Kentavious Caldwell-Pope, Los Angeles Lakers (player option)
Caldwell-Pope has an $8.5 million player option for next season. He's more likely to opt-out of that option following a breakout postseason that saw him average 10.7 points per game on 37.8 percent shooting from the perimeter while limiting the likes of Duncan Robinson, Jamal Murray, Damian Lillard and Tyler Herro on the defensive end.
Wesley Matthews, Milwaukee Bucks (player option)
Matthews started at shooting guard for the Bucks this season, who finished the regular season with the best record in the league. He's a solid perimeter defender and 3-point shooter, knocking down 38.1 percent of his career 3-point attempts. He has a $2.7 million player option for next season.
Malik Beasley, Minnesota Timberwolves (restricted)
After coming off the bench for the Nuggets to start his career, Beasley thrived as a starter on the Timberwolves following this season's trade deadline to the tune of 20.7 points, 5.1 rebounds and 1.9 assists over 14 games. Like Dunn and Bogdanovic, he's a restricted free agent, giving the Timberwolves the option of matching any offer sheet he signs.
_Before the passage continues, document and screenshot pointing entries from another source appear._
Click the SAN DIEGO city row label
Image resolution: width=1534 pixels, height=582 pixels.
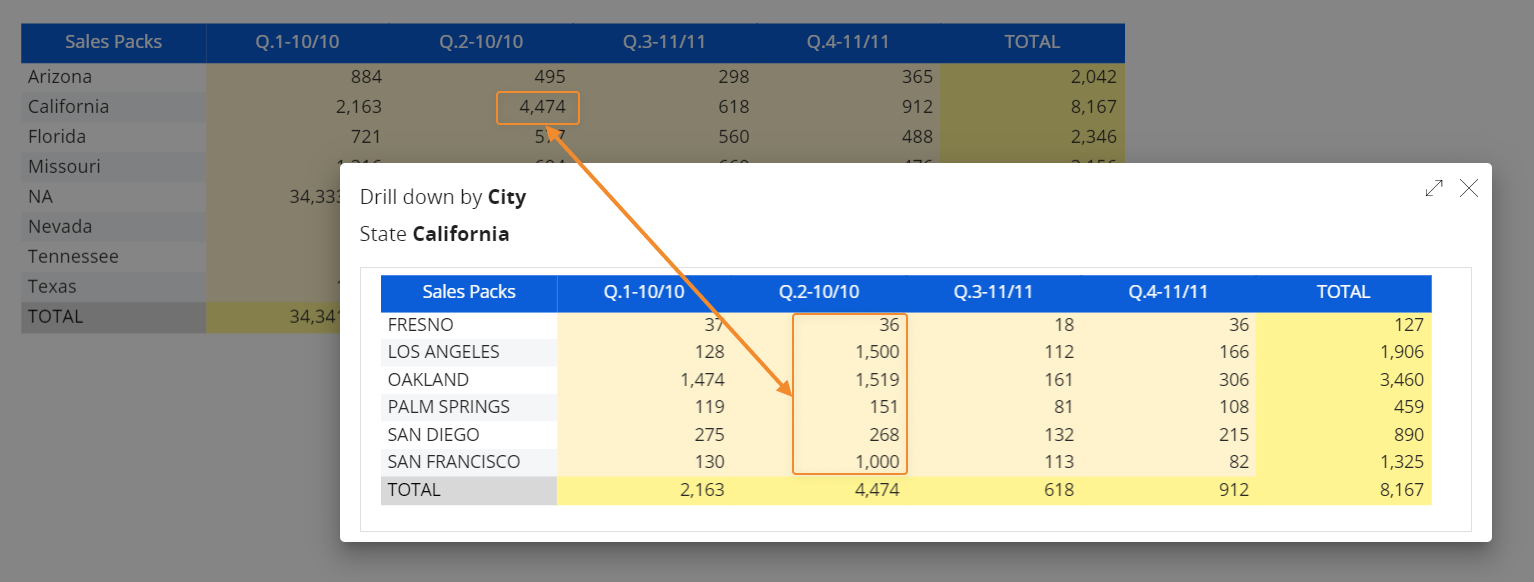click(433, 435)
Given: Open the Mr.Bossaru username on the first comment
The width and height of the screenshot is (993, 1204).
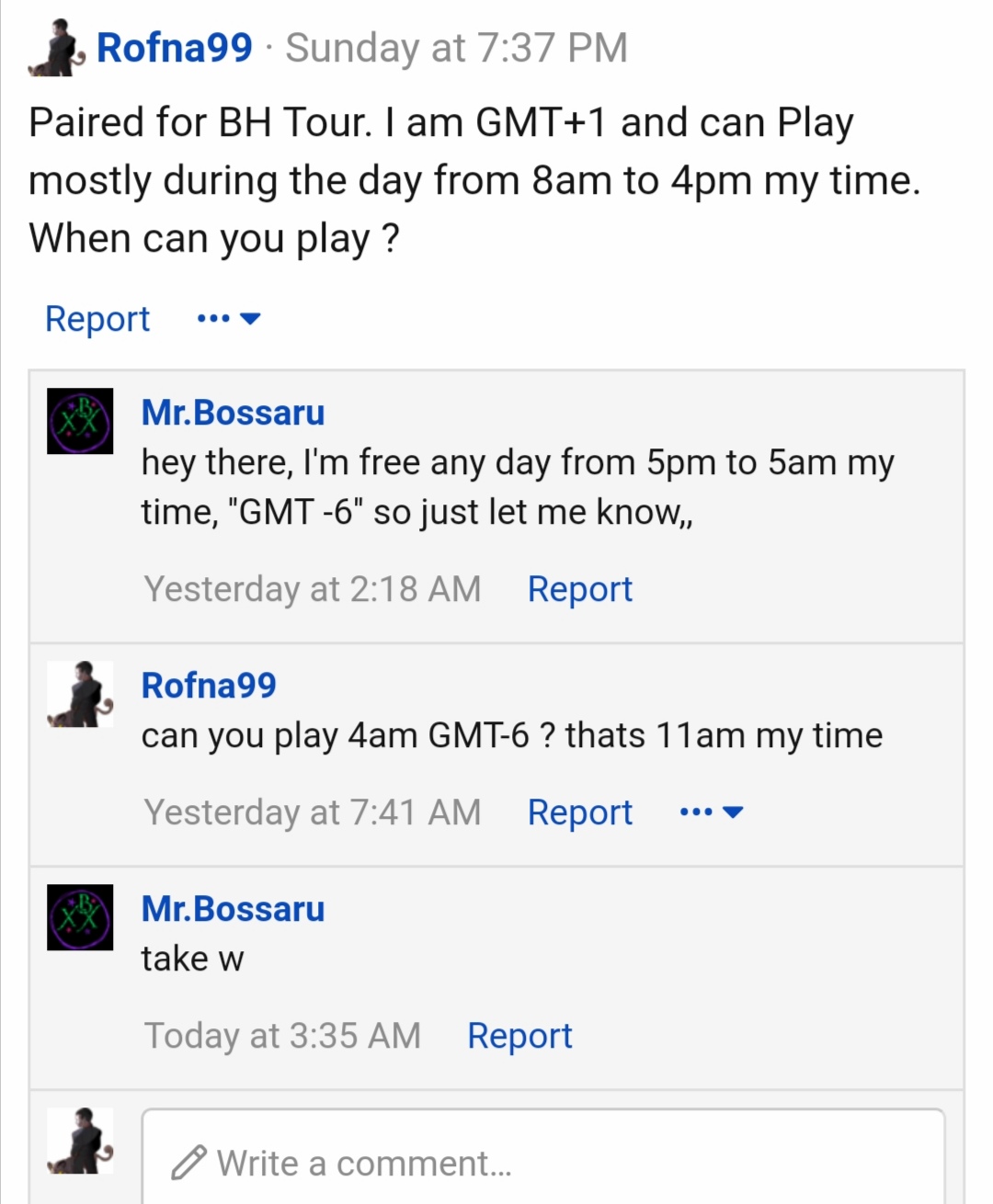Looking at the screenshot, I should [x=233, y=413].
Jevon Carter, Phoenix Suns (restricted)
A pesky on-ball defender who made great strides as a 3-point shooter this season, going from shooting 33.3 percent as a rookie to 42.5 percent as a sophomore, Carter is an interesting option for any team in search of a young backup at point guard. Carter is also a restricted free agent.
De'Anthony Melton, Memphis Grizzlies (restricted)
The same applies to Melton, who is only 22, although he isn't the 3-point shooter that Carter is, shooting 30.5 percent from the perimeter as a rookie and 28.6 percent as a sophomore.